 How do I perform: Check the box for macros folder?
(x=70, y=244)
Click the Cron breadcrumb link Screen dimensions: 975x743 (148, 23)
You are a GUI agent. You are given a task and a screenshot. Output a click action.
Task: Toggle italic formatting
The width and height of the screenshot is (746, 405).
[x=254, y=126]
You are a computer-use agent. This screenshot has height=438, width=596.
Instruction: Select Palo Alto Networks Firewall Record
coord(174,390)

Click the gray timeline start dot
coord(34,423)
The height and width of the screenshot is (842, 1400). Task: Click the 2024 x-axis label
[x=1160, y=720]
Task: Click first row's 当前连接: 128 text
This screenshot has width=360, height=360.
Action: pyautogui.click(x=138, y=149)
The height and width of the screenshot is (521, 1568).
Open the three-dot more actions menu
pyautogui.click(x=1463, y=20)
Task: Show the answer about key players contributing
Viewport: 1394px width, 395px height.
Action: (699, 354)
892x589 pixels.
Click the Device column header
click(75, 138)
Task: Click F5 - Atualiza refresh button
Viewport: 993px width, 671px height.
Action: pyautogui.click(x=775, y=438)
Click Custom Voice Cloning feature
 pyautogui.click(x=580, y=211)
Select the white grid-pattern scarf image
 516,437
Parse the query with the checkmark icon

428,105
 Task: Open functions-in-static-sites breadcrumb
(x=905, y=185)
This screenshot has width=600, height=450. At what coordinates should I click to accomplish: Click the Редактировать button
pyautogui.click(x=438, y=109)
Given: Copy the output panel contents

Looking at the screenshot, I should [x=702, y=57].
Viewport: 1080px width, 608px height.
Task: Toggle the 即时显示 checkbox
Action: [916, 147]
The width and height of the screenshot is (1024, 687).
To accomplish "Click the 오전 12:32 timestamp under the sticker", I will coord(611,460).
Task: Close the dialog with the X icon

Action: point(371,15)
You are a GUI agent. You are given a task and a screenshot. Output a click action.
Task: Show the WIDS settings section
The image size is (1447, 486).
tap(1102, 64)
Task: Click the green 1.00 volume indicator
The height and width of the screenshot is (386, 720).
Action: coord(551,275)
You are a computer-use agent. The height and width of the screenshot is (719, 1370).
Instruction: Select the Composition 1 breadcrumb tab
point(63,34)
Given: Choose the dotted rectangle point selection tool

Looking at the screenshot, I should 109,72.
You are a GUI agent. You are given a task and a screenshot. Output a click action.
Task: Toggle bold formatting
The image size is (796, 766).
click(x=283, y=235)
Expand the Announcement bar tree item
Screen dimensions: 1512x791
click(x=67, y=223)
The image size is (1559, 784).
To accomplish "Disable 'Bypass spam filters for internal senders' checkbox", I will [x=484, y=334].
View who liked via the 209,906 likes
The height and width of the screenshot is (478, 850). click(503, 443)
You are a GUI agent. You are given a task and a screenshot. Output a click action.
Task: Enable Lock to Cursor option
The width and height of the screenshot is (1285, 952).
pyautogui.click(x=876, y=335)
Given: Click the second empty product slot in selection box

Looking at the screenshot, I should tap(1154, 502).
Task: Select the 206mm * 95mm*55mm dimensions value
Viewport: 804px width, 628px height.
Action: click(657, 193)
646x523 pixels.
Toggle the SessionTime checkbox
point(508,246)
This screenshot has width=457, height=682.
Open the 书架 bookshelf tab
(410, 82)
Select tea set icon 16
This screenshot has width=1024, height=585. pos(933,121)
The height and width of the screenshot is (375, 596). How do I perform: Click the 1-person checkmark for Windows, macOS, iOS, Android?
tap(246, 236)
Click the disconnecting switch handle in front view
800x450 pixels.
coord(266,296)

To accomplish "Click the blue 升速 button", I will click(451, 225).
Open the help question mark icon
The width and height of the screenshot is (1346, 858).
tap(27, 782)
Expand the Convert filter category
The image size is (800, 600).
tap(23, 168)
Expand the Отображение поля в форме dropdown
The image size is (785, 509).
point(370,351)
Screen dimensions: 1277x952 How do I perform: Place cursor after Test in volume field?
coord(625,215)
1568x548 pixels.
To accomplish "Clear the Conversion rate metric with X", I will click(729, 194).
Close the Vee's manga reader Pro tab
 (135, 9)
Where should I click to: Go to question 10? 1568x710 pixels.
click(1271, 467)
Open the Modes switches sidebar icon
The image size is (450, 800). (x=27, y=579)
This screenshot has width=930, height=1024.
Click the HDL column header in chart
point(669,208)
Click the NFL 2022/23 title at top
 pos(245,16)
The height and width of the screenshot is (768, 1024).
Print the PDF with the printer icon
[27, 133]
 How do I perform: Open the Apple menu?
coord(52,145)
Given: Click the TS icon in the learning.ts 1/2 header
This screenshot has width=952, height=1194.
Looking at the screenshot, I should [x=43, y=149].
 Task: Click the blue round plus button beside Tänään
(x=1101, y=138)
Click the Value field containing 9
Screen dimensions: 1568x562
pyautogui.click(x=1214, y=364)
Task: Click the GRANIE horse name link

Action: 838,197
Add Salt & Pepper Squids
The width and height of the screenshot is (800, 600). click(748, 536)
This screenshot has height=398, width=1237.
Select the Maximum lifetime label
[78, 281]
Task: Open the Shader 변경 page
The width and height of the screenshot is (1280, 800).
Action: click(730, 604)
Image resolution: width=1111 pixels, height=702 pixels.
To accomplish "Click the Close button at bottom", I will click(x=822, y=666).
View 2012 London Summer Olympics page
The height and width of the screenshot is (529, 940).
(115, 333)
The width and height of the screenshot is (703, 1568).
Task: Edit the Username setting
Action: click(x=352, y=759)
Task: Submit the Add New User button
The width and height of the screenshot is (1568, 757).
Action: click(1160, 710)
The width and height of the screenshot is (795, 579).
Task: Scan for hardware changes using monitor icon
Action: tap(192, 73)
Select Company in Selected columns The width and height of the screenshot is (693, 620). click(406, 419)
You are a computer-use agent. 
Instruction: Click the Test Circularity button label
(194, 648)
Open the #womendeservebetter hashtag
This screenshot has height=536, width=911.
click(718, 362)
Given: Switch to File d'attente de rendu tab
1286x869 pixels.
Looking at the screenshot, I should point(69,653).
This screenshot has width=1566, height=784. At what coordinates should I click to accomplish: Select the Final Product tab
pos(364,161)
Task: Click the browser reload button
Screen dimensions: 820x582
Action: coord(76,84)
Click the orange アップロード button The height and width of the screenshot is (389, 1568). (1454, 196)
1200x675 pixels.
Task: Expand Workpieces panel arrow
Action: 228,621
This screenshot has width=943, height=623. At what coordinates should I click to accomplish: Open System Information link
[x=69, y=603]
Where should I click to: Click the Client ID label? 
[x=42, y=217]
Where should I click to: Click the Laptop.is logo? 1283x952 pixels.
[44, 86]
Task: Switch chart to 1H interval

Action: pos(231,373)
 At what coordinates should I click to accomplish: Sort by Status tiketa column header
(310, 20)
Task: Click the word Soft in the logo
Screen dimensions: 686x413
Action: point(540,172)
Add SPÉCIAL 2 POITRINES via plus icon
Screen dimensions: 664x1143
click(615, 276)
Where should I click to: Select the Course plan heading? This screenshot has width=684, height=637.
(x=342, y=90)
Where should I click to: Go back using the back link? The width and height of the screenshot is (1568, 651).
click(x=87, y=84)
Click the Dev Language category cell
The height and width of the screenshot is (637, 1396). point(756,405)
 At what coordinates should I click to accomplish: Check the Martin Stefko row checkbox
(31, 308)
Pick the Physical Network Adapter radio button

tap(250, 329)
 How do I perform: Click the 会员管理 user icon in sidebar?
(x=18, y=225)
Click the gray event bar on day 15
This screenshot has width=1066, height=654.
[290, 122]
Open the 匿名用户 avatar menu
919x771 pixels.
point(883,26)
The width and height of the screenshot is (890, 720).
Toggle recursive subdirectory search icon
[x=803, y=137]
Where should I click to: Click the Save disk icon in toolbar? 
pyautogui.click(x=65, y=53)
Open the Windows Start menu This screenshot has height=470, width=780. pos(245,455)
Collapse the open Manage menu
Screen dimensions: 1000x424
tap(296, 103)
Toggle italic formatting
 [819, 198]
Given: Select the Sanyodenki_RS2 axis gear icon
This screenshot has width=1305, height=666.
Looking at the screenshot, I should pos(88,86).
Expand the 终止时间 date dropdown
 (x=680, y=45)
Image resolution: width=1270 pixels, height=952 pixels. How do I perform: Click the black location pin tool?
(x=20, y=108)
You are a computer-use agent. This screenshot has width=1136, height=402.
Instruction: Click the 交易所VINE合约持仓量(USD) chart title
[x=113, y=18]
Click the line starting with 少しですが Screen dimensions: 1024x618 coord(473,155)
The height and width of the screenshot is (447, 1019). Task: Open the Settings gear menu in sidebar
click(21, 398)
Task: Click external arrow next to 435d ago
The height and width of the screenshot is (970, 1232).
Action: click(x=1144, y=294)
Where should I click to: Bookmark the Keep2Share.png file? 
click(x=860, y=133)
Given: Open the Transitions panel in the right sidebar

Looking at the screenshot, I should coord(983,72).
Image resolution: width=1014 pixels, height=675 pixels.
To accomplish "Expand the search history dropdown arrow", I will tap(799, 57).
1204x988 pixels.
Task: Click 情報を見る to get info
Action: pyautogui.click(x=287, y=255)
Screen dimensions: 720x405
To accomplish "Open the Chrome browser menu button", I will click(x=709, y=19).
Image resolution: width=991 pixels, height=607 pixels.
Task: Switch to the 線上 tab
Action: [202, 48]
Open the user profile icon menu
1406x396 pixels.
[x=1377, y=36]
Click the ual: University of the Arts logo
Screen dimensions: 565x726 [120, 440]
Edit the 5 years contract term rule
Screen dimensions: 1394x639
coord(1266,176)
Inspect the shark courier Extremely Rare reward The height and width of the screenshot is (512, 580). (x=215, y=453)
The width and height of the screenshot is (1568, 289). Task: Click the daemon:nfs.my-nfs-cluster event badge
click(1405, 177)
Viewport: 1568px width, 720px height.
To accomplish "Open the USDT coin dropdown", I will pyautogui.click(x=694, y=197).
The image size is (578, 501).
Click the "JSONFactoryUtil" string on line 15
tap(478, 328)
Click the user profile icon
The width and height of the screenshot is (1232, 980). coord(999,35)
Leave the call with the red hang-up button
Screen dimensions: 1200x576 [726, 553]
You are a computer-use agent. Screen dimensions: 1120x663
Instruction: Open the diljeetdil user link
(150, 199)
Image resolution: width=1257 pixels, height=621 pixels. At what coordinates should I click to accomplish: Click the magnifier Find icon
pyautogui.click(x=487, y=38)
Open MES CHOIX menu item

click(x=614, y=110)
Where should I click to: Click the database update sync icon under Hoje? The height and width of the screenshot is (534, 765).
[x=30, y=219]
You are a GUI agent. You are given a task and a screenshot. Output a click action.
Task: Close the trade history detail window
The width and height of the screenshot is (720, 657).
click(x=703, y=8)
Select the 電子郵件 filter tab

· · · · · · ·

*Task to carry out*:
Take each line of the material above that holds the string "Show" and copy it.

*Task solution*:
Task: Show the answer about key players contributing
Task: Show the WIDS settings section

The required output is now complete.